Deficiency of the ADP-forming succinyl-CoA synthase activity is associated with encephalomyopathy and mitochondrial DNA depletion

Abstract

The mitochondrial DNA (mtDNA) depletion syndrome is a quantitative defect of mtDNA resulting from dysfunction of one of several nuclear-encoded factors responsible for maintenance of mitochondrial deoxyribonucleoside triphosphate (dNTP) pools or replication of mtDNA. Markedly decreased succinyl-CoA synthetase activity due to a deleterious mutation in SUCLA2, the gene encoding the beta subunit of the ADP-forming succinyl-CoA synthetase ligase, was found in muscle mitochondria of patients with encephalomyopathy and mtDNA depletion.

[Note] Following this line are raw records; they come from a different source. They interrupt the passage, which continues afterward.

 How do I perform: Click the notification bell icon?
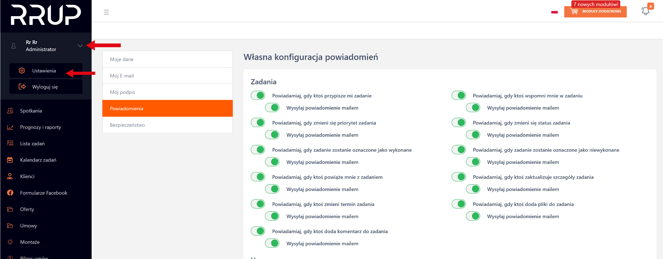point(646,11)

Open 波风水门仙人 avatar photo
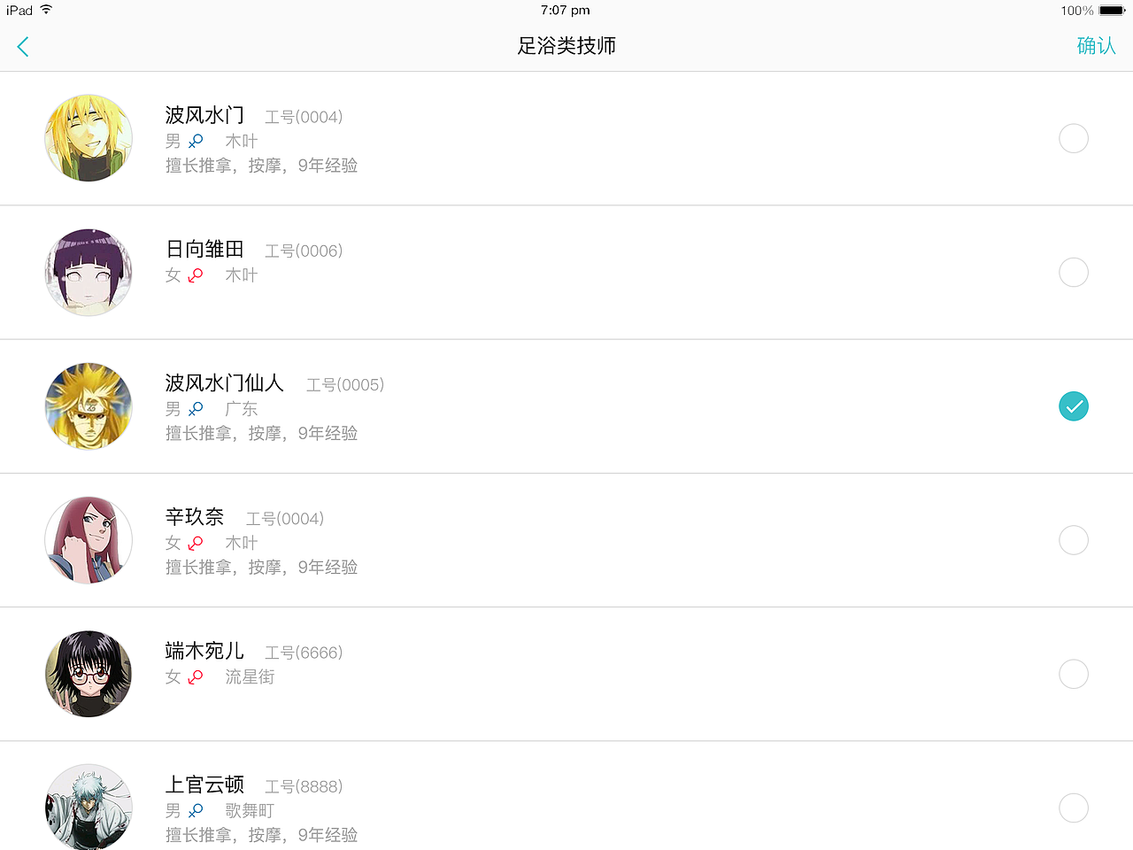(89, 406)
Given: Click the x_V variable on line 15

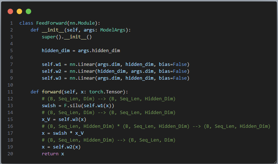Looking at the screenshot, I should pyautogui.click(x=46, y=119).
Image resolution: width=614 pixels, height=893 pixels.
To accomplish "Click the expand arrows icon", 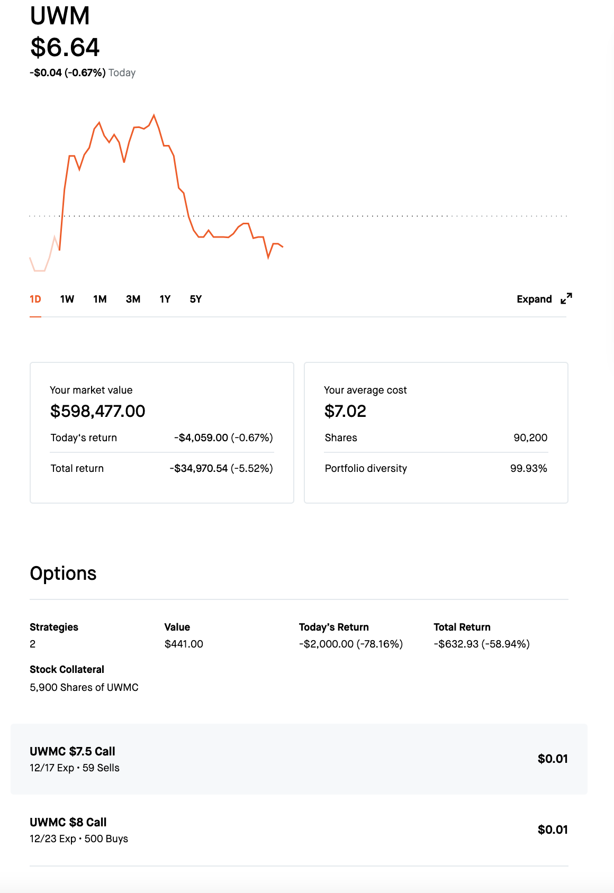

Succinyl-CoA synthetase is invariably in a complex with mitochondrial nucleotide diphosphate kinase; hence, we propose that a defect in the last step of mitochondrial dNTP salvage is a novel cause of the mtDNA depletion syndrome.

Figure 1

Family tree, with allele sizes of the microsatellite markers in the critical region on chromosome 13. Only those individuals whose DNA was available for analysis were annotated. The region of shared homozygosity is shaded. Markers are listed in the left column, and their physical locations on the chromosome are given (in Mb) in the right column.

Figure 2

A, Genomic sequence of the exon 6–IVS6 junction of the SUCLA2 gene in patient II-7 and her mother, I-4 (upper and lower chromatograms, respectively). The deleted 43 nt are shown in italics, and the 14 exonic nucleotides are also capitalized. The deletion start site is indicated by an arrow. The inserted 5 nt are shown in bold and are followed by the normal IVS6 sequence. B, SUCLA2 cDNA sequence of patient II-7. A schematic representation (g) shows the exon-intron organization around the mutation site, which is shown in black. With the use of primers cF1 and cR1, two amplification products (c1 and c2) were seen, both of which skip exon 6, and transcript c2 also lacks the first 74 bp of exon 7. The splicing site of exon 5 with mid-exon 7 is indicated by an arrow.